**Exercise directions:** In the entries below, which lines run from the one with "For every named" through the one with "Contacto (452, 1005)"? Repeat exactly those, both included, and no pictures.

**Supplied records:**
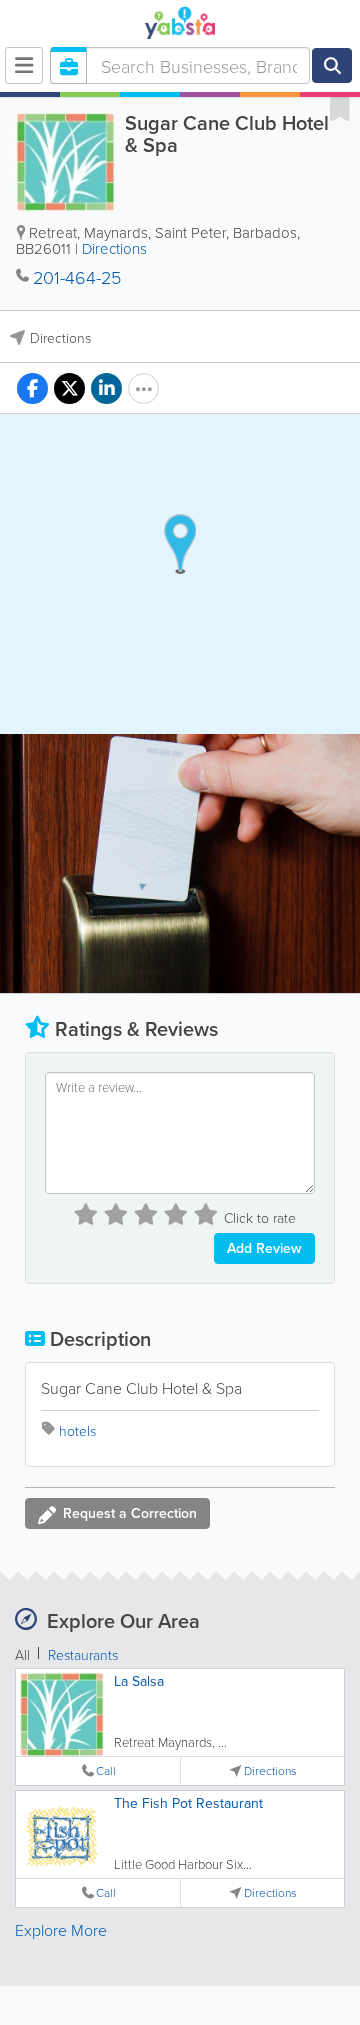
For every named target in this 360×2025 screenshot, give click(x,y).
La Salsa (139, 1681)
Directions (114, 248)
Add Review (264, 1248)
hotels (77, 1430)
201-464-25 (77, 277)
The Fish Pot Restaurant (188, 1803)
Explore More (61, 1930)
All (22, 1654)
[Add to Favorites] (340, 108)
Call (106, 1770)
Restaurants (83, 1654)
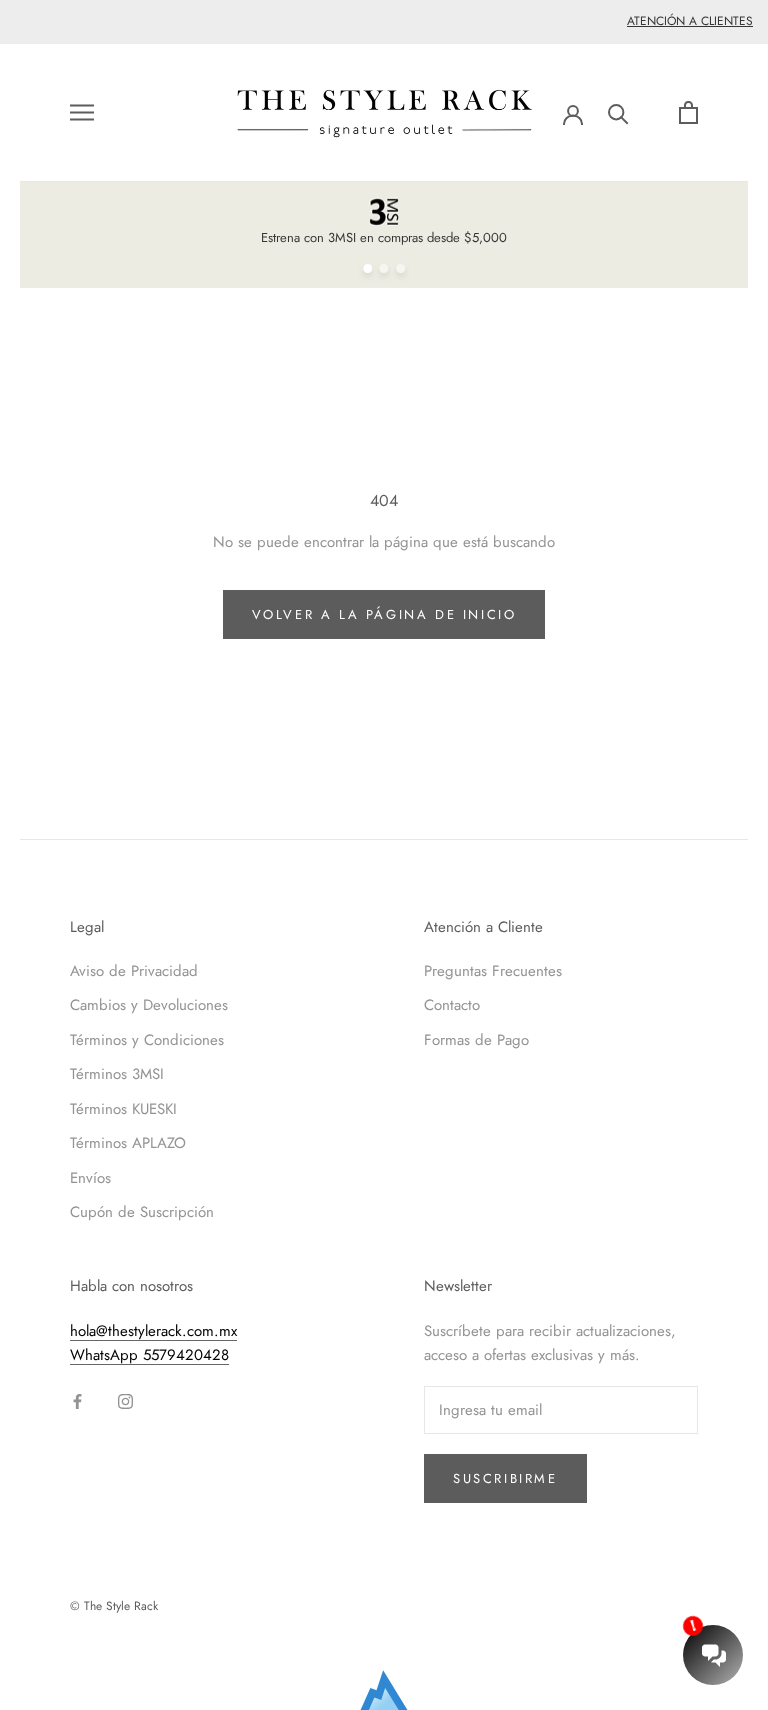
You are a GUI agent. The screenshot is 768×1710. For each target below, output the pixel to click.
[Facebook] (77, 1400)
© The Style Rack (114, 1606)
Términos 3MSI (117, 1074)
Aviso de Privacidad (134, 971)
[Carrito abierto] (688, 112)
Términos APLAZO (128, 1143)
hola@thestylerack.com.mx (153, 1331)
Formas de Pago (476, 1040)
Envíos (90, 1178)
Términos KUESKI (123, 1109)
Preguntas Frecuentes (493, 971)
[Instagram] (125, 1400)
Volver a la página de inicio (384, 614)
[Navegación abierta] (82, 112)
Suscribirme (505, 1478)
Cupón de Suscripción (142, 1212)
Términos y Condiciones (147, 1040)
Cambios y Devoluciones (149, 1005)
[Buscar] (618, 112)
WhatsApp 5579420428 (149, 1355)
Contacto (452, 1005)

...

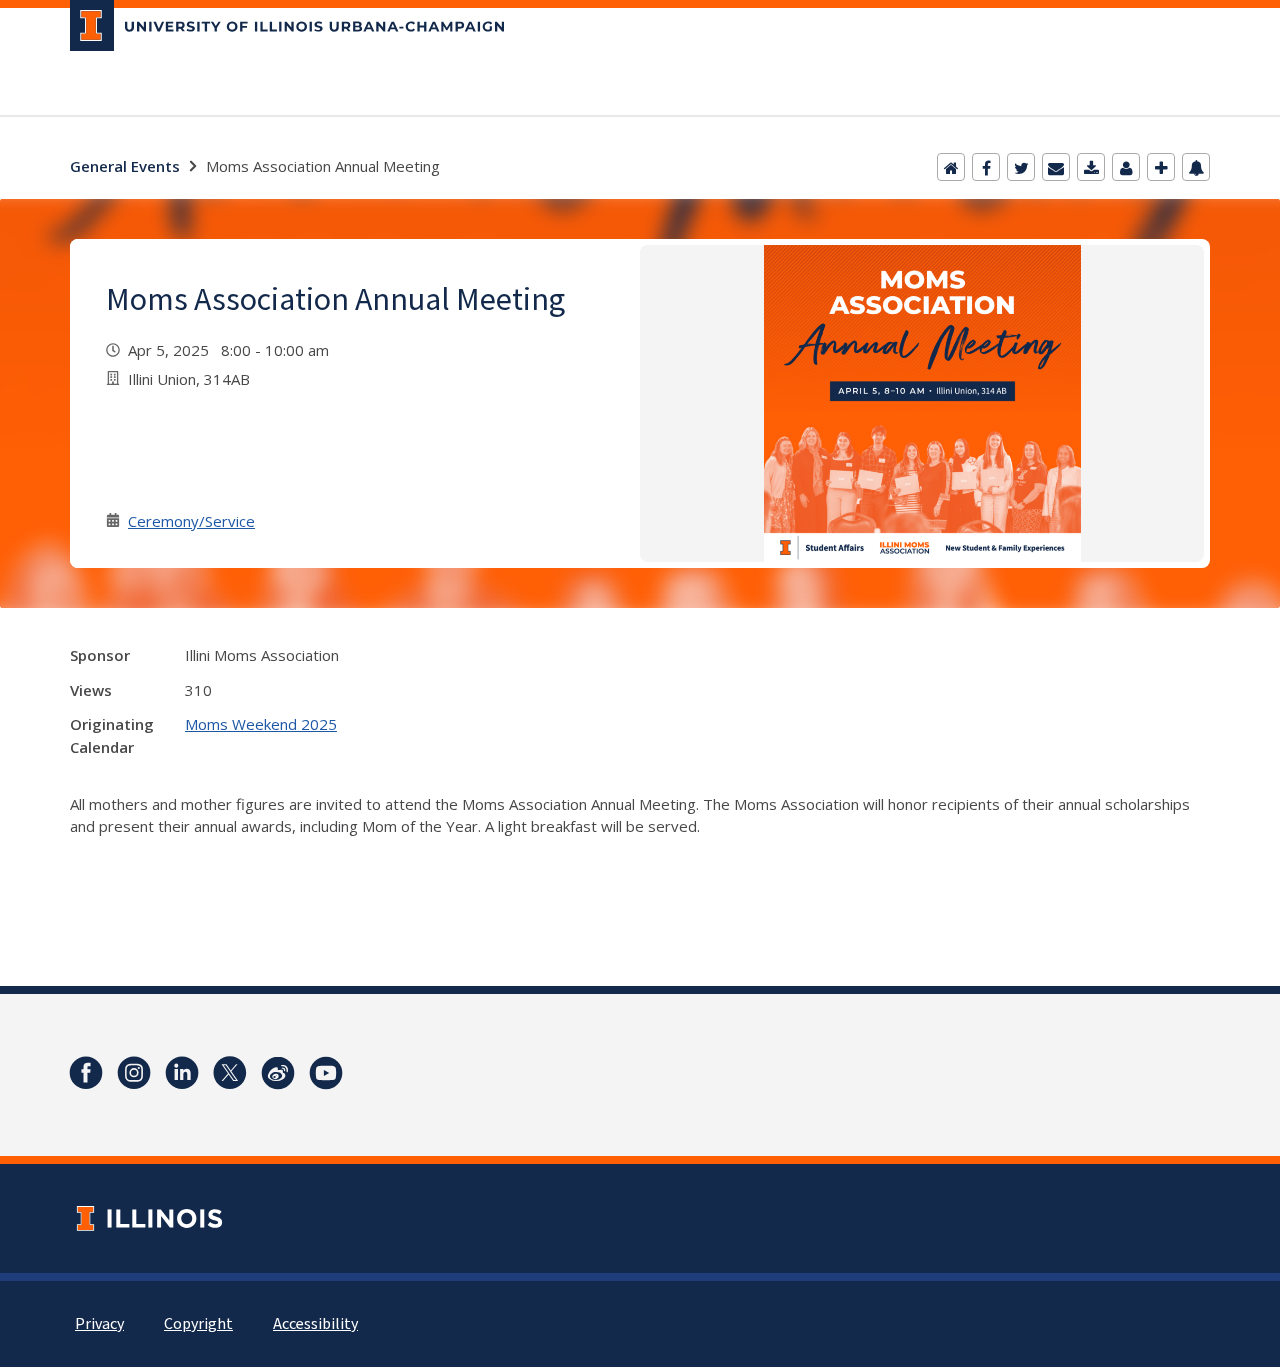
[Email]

...

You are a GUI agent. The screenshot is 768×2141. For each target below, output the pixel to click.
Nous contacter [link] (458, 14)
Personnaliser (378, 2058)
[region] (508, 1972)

**Final answer:**
For every named target in this 360×2025 screenshot, give click(x,y).
La Salsa (139, 1681)
Directions (114, 248)
Add Review (264, 1248)
hotels (77, 1430)
201-464-25 (77, 277)
The Fish Pot Restaurant (188, 1803)
Explore More (61, 1930)
All (22, 1654)
[Add to Favorites] (340, 108)
Call (106, 1770)
Restaurants (83, 1654)
You are a GUI agent. The screenshot is 768×1710. For each target below, output the pixel to click.
[Facebook] (77, 1400)
© The Style Rack (114, 1606)
Términos 3MSI (117, 1074)
Aviso de Privacidad (134, 971)
[Carrito abierto] (688, 112)
Términos APLAZO (128, 1143)
hola@thestylerack.com.mx (153, 1331)
Formas de Pago (476, 1040)
Envíos (90, 1178)
Términos KUESKI (123, 1109)
Preguntas Frecuentes (493, 971)
[Instagram] (125, 1400)
Volver a la página de inicio (384, 614)
[Navegación abierta] (82, 112)
Suscribirme (505, 1478)
Cupón de Suscripción (142, 1212)
Términos y Condiciones (147, 1040)
Cambios y Devoluciones (149, 1005)
[Buscar] (618, 112)
WhatsApp 5579420428 (149, 1355)
Contacto (452, 1005)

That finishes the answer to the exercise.